[Stored data entries]

-- Opening Marker --

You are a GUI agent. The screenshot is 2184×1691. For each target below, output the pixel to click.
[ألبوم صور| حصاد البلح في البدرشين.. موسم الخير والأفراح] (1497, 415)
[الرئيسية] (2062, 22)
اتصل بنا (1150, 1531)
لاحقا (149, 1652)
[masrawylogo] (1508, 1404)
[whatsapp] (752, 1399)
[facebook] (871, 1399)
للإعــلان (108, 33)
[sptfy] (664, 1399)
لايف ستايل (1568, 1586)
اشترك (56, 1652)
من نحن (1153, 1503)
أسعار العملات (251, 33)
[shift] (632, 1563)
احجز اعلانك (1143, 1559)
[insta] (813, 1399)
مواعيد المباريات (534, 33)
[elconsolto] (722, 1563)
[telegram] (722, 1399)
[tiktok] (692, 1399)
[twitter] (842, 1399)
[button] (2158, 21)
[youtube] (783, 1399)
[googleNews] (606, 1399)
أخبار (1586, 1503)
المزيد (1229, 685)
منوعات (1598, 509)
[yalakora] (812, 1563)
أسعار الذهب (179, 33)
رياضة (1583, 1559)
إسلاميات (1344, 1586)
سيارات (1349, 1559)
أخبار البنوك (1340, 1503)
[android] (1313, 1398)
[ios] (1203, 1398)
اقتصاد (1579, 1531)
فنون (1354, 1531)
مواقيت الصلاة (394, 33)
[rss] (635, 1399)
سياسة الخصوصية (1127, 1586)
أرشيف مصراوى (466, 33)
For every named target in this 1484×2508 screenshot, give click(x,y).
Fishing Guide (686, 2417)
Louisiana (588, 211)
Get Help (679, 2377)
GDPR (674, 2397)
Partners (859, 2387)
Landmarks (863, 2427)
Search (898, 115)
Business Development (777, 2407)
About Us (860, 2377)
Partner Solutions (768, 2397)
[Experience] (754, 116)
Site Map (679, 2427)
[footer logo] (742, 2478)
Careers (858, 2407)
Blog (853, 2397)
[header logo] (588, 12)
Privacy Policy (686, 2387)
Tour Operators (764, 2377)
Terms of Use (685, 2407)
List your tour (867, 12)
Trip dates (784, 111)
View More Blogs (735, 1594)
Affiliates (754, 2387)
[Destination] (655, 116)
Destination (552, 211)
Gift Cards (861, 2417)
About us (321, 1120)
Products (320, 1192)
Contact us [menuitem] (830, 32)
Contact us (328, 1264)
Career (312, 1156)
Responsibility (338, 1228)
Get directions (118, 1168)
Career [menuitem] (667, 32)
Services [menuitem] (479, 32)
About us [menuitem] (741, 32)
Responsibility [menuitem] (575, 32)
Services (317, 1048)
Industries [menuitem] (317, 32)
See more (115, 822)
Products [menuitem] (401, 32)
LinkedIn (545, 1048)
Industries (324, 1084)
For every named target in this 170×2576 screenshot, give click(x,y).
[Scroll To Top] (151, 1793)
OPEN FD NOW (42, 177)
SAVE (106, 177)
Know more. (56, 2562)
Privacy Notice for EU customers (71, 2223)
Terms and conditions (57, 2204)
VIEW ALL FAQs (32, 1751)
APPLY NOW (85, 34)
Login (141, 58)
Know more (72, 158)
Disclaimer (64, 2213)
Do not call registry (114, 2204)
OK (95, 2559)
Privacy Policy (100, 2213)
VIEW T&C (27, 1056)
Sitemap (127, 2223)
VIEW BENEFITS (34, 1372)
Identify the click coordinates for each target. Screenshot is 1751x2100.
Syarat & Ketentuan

-- Closing Marker --

#### The task
Once you find the line with "[rss] (635, 1399)" above, print it and every line after it up to and including the line with "APPLY NOW (85, 34)", exactly as written and nothing else.

#### Task result
[rss] (635, 1399)
سياسة الخصوصية (1127, 1586)
أرشيف مصراوى (466, 33)
For every named target in this 1484×2508 screenshot, give click(x,y).
Fishing Guide (686, 2417)
Louisiana (588, 211)
Get Help (679, 2377)
GDPR (674, 2397)
Partners (859, 2387)
Landmarks (863, 2427)
Search (898, 115)
Business Development (777, 2407)
About Us (860, 2377)
Partner Solutions (768, 2397)
[Experience] (754, 116)
Site Map (679, 2427)
[footer logo] (742, 2478)
Careers (858, 2407)
Blog (853, 2397)
[header logo] (588, 12)
Privacy Policy (686, 2387)
Tour Operators (764, 2377)
Terms of Use (685, 2407)
List your tour (867, 12)
Trip dates (784, 111)
View More Blogs (735, 1594)
Affiliates (754, 2387)
[Destination] (655, 116)
Destination (552, 211)
Gift Cards (861, 2417)
About us (321, 1120)
Products (320, 1192)
Contact us [menuitem] (830, 32)
Contact us (328, 1264)
Career (312, 1156)
Responsibility (338, 1228)
Get directions (118, 1168)
Career [menuitem] (667, 32)
Services [menuitem] (479, 32)
About us [menuitem] (741, 32)
Responsibility [menuitem] (575, 32)
Services (317, 1048)
Industries [menuitem] (317, 32)
See more (115, 822)
Products [menuitem] (401, 32)
LinkedIn (545, 1048)
Industries (324, 1084)
For every named target in this 170×2576 screenshot, give click(x,y).
[Scroll To Top] (151, 1793)
OPEN FD NOW (42, 177)
SAVE (106, 177)
Know more. (56, 2562)
Privacy Notice for EU customers (71, 2223)
Terms and conditions (57, 2204)
VIEW ALL FAQs (32, 1751)
APPLY NOW (85, 34)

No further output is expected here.